Exercise objective: Edit the entries from the first line of the data listing through the line that contains "should pyautogui.click(x=385, y=219).", inclusive, so that "disc" becomes "CD" and nothing else changes.

[Data listing]
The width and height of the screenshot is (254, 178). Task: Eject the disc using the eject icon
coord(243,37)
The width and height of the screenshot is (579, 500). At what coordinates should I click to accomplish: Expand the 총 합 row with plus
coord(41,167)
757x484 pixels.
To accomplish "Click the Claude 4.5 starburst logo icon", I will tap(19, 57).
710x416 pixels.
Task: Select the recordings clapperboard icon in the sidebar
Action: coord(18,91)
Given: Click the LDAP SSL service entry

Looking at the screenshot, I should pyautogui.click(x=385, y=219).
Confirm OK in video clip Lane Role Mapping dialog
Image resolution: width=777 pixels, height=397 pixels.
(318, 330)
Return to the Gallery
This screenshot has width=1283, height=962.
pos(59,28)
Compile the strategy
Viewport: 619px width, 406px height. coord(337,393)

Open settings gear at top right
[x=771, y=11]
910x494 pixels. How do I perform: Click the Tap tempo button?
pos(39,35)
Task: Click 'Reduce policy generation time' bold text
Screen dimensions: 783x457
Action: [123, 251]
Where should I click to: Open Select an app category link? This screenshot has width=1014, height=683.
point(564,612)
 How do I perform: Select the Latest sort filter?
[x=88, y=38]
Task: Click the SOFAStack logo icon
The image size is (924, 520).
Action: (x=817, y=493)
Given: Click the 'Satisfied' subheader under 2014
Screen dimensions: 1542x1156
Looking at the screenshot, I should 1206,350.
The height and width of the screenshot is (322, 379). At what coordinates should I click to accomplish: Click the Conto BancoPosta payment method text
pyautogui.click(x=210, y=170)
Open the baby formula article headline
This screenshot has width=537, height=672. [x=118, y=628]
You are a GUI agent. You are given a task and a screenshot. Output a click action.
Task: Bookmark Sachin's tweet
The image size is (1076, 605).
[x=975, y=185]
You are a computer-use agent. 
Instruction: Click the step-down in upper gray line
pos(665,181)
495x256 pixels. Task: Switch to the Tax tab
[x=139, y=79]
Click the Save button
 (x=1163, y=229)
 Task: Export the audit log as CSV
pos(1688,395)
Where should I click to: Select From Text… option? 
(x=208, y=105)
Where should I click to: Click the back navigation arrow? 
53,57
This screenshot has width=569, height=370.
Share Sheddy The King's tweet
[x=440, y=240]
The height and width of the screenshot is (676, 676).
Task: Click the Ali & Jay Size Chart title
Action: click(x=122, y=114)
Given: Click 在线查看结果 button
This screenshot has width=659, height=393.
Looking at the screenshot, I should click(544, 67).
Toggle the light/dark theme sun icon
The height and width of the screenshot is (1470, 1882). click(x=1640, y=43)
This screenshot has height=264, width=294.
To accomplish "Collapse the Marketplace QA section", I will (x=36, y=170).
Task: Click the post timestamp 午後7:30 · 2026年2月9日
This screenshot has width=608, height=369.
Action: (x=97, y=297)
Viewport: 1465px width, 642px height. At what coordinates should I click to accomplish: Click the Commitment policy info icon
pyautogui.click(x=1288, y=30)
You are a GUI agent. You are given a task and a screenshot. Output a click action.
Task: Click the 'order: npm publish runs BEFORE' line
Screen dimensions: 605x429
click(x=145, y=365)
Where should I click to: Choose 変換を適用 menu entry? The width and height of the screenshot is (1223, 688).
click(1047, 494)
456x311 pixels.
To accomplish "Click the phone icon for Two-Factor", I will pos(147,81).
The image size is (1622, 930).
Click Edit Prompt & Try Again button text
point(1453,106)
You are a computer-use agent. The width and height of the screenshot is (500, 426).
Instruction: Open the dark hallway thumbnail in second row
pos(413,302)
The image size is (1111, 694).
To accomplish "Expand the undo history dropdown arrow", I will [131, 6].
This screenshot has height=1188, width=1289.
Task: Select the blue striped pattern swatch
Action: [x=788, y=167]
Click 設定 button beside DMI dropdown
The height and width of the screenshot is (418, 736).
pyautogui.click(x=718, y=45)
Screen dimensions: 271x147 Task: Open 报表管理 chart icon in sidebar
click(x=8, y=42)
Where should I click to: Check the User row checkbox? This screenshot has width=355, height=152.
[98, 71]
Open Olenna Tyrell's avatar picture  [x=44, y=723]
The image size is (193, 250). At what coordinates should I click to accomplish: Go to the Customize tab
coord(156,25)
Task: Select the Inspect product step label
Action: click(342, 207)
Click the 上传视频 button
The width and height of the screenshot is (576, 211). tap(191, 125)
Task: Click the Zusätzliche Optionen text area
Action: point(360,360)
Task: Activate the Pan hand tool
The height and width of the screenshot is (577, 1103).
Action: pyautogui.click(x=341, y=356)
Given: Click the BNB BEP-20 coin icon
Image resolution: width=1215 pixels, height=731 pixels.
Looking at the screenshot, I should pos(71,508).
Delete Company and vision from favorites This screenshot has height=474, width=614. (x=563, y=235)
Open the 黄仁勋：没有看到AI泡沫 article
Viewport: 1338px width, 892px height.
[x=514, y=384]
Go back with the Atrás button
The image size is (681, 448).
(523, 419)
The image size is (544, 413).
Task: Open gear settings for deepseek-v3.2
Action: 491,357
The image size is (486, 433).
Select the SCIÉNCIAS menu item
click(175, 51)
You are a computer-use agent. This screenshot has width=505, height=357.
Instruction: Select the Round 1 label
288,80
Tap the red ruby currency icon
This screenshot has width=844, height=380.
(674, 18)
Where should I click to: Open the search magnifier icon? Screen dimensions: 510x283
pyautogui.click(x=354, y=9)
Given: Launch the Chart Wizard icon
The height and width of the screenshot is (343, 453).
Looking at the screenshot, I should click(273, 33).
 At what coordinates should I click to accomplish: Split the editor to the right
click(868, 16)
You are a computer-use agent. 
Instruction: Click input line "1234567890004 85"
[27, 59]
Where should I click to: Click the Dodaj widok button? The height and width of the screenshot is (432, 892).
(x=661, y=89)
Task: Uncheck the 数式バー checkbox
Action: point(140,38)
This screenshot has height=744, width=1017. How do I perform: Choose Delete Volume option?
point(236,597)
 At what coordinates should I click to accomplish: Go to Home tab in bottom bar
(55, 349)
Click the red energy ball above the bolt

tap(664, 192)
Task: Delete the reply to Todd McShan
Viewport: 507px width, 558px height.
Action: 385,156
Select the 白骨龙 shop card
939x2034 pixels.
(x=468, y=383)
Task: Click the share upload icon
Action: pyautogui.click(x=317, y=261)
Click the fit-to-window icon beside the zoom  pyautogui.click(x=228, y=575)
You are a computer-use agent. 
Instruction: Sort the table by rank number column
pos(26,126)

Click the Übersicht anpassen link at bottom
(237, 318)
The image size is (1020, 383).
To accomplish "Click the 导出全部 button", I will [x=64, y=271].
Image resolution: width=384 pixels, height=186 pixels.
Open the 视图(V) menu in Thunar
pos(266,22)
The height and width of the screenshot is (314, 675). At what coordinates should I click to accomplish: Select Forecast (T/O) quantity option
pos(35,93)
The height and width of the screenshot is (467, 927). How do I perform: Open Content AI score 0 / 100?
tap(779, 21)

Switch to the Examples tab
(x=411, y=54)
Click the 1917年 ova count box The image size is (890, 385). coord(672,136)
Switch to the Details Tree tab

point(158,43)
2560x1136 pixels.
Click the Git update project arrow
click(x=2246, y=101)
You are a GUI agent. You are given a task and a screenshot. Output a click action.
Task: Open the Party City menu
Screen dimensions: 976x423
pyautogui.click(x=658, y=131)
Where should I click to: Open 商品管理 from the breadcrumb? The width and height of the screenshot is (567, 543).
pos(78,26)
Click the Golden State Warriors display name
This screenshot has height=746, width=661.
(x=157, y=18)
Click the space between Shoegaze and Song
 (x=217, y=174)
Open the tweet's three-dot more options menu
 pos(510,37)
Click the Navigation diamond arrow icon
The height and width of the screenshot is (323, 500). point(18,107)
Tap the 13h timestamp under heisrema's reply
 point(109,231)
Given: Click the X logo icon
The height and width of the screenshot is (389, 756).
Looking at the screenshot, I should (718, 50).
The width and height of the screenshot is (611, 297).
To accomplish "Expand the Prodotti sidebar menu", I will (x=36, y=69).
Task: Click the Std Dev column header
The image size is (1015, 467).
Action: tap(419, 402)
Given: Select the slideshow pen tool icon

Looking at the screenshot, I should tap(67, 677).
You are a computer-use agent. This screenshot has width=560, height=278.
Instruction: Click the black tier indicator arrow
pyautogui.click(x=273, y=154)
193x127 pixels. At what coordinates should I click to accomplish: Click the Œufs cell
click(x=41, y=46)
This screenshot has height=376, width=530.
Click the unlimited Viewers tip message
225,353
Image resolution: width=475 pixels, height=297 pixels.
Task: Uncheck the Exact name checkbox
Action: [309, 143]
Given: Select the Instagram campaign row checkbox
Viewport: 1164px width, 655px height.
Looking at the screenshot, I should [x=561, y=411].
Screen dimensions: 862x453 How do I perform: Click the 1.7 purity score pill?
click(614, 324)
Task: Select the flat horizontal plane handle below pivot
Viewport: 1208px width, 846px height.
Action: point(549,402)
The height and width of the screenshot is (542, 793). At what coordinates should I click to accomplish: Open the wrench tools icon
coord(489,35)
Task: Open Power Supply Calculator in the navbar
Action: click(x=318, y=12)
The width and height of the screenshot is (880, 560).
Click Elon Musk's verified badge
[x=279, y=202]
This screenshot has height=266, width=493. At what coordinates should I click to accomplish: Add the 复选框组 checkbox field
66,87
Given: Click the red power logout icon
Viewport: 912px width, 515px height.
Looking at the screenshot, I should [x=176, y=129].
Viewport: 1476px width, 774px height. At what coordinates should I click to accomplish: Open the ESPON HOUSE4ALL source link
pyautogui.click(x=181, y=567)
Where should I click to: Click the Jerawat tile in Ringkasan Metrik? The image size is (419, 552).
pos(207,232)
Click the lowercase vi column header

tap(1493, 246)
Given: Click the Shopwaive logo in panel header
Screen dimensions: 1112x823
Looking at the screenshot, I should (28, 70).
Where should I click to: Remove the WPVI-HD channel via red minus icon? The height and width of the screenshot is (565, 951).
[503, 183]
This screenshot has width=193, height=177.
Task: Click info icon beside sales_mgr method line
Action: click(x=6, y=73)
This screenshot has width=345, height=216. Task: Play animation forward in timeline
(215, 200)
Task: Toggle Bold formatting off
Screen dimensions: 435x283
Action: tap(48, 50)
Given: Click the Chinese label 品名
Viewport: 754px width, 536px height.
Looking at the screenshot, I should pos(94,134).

In response:
The width and height of the screenshot is (254, 178). Task: Eject the CD using the eject icon
coord(243,37)
The width and height of the screenshot is (579, 500). At what coordinates should I click to accomplish: Expand the 총 합 row with plus
coord(41,167)
757x484 pixels.
To accomplish "Click the Claude 4.5 starburst logo icon", I will tap(19, 57).
710x416 pixels.
Task: Select the recordings clapperboard icon in the sidebar
Action: coord(18,91)
Given: Click the LDAP SSL service entry

Looking at the screenshot, I should pyautogui.click(x=385, y=219).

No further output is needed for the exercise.